When it comes to reducing overall breach risk, it is easy to assume that employees represent low-hanging fruit – based on the premise that it is easier to control the actions of a company’s own employees than it is to defend against external attackers. However, HelpSystems recently announced research, interviewing 250 CISOs and CIOs in financial institutions about the cybersecurity challenges they face. And the reality is that insider threat - whether intentional or accidental - was cited by more than a third (35%) of survey respondents as one of the threats with the potential to cause the most damage in the next 12 months.

Likewise, phishing emails were cited by 20% of survey respondents. When it comes to insider threat, motivations are a grey area where the reasons behind breaches, whether through simple human error or deliberate actions, are harder to determine. This makes understanding, and mitigating, insider risk a far more problematic exercise. 

Misdirected emails are also a big risk

In the UK, the latest Information Commissioner Office (ICO) report confirms that misdirected email remains one of the country’s most prominent causes of security incidents. According to the report,  misdirected email is, alarmingly, a 44% bigger risk to organizations than phishing attacks.

This is yet another area where organizations must ensure their data protection policies are robust enough to not only protect themselves but also their employees from the seemingly simplest of mistakes. HelpSystems’ research showed that increased remote working practices was a cause for concern, with 36% stating that they saw it as a cybersecurity threat with the potential to cause significant damage.
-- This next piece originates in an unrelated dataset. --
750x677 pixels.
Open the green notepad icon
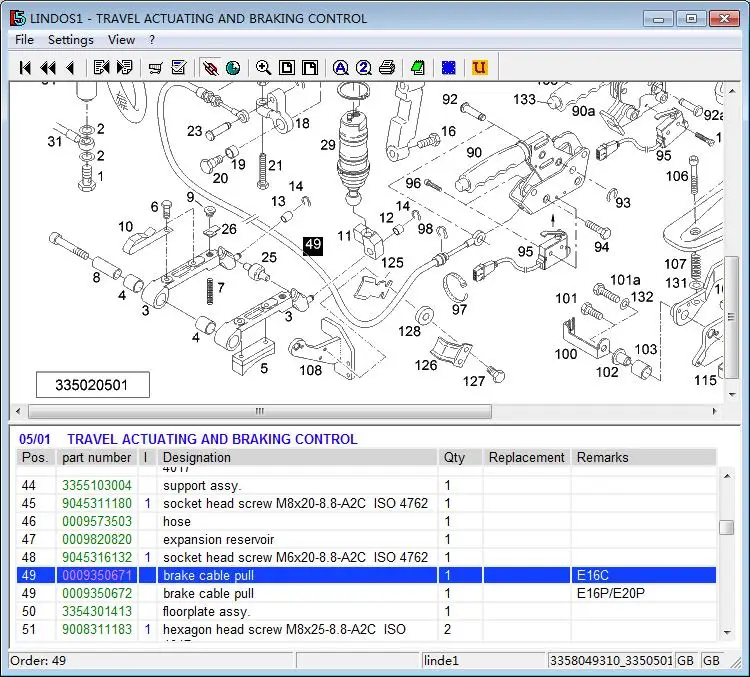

Understanding what protection your data requires

Data visibility is another problematic area and subsequent threat emphasized in the HelpSystems’ research. Data visibility and knowing what data is where and who has access to it was highlighted as having the potential to cause the most damage by 14% of our survey respondents. Combine this with internal cybersecurity fatigue, which more than a quarter (28%) cited as potentially damaging, and you can start to appreciate the importance of providing tools and awareness training to help prevent those easily avoided mistakes from happening in the first place.